- SELECTED EXCERPT
================

ISSA Proceedings 2010 – Nobel Diplomacy: The Rhetoric Of The Obama Administration


ISSA2010Logo1. Introduction
When the Norwegian Nobel Committee awarded US President Barack Obama the Nobel Peace Prize in October 2009, it declared that Obama had “created a new climate in international politics” (Norwegian Nobel Committee 2009). In his acceptance speech, Obama said, “my administration has worked to establish a new era of engagement in which all nations must take responsibility for the world we seek” (Obama 2009). This paper analyzes the National Security Strategy (NSS) released by the Obama administration on May 27, 2010, to evaluate the rhetorical constructs, assumptions, and arguments that define this “new era of engagement.”

================

- PROVIDED MATERIAL
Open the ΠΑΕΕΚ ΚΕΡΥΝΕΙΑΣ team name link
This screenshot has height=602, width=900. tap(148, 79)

================

- WRITTEN PROBLEM
Reproduce the text on Nobel diplomacy and the Obama administration word for word, in full. Work only from the text on Nobel diplomacy and the Obama administration, not from the listing.

- SOLUTION
ISSA Proceedings 2010 – Nobel Diplomacy: The Rhetoric Of The Obama Administration


ISSA2010Logo1. Introduction
When the Norwegian Nobel Committee awarded US President Barack Obama the Nobel Peace Prize in October 2009, it declared that Obama had “created a new climate in international politics” (Norwegian Nobel Committee 2009). In his acceptance speech, Obama said, “my administration has worked to establish a new era of engagement in which all nations must take responsibility for the world we seek” (Obama 2009). This paper analyzes the National Security Strategy (NSS) released by the Obama administration on May 27, 2010, to evaluate the rhetorical constructs, assumptions, and arguments that define this “new era of engagement.”